Acute depletion of CD4⁺ T cells alone, though devastating, is not enough to eventually cause AIDS. Additional pathogenesis is indispensable to drive the process from HIV infection toward AIDS. For instance, CD4⁺ T cell depletion is observed in natural hosts infected with SIV but does not lead to AIDS. Investigation of SIV natural infection indicates that host adaptability and genetic background, at least in part, play important roles in the manipulation of immunodeficiency virus (19).

Soon after virus exposure, HIV disseminates systematically to GALT and propagates precipitously using the enriched substrates of differentiated CD4⁺ T lymphocytes, particularly the predominant memory subset. Subsequently, the blunted protective mucosal barrier of the GI tract causes malfunctions (e.g., microbial translocation, Th17 malfunction) and detrimental opportunistic infections. HIV-infected hosts later experience up to several years of asymptomatic phase due to the contributions made by virus-specific adaptive immunity. Viruses mutate and escape constantly throughout this phase even though replicating at a low rate. Chronic immune activation again provides favorable substrate for virus propagation. Poly-to mono-functionality transition and PD-1 up-regulation heralds deteriorated functions of CD8⁺ cells and accelerated lymphocyte activation. Consequently, the vivus is the winner of the race between HIV mutation and host restoration.

Collectively, there are two times of virus burst in the course of HIV-induced diseases. The first one occurs soon after virus exposure and leads to massive CD4⁺ T cell loss followed by immune dysfunction and secondary infection of opportunistic pathogens. The second one takes place after chronic immune activation, resulting in incurable AIDS and ultimately death. Massive CD4⁺ T cell loss provides the prerequisite for chronic immune activation. In the case of HIV infection of elite controllers or/and long-term nonprogressors, AIDS can be prevented (Fig. 2).

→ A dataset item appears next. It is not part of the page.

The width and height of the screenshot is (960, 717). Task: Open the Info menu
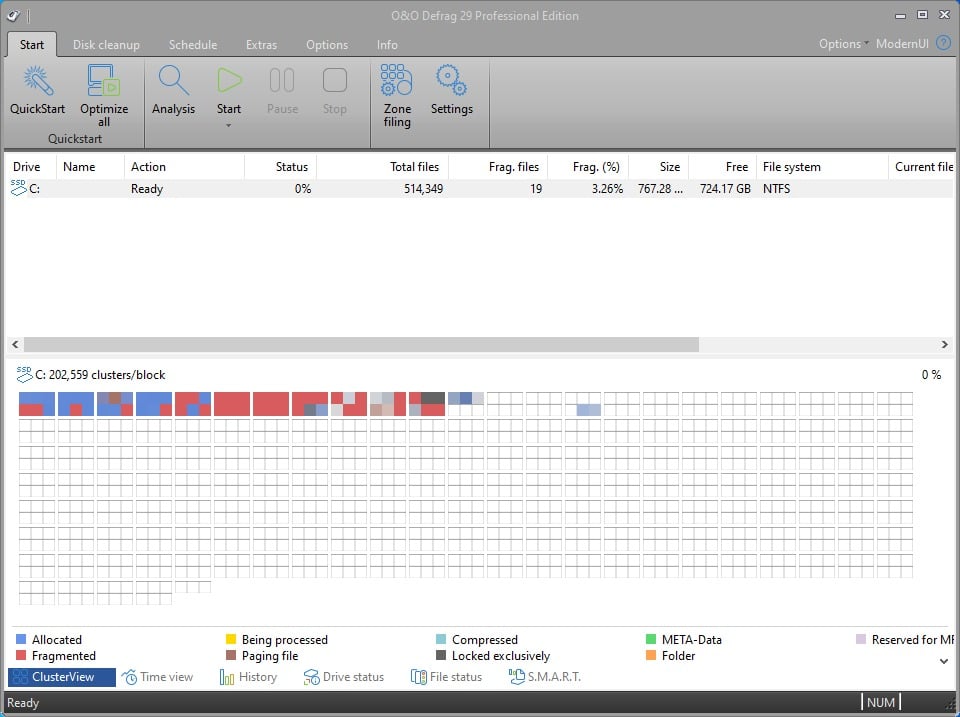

Figure 2.  The significance of massive CD4⁺ T lymphocyte depletion and chronic immune activation during the course of AIDS.

With more than 33 million people living with HIV by the end of 2007, HIV/AIDS is undoubtedly one of the most serious public health problems worldwide. This article reviews the two key mechanisms that drive the progression of HIV infection. The most recent findings provide directions for HIV/AIDS control strategies, including prevention of viral replication at mucosal surfaces, restoration of mucosal integrity, blockade of the pathway or reduction of the serum level of microbial translocation, maintenance of normal Th17 frequency, preservation of poly-functionality of HIV-specific CD8⁺ T lymphocytes and inhibition of ligands interacting with PD-1.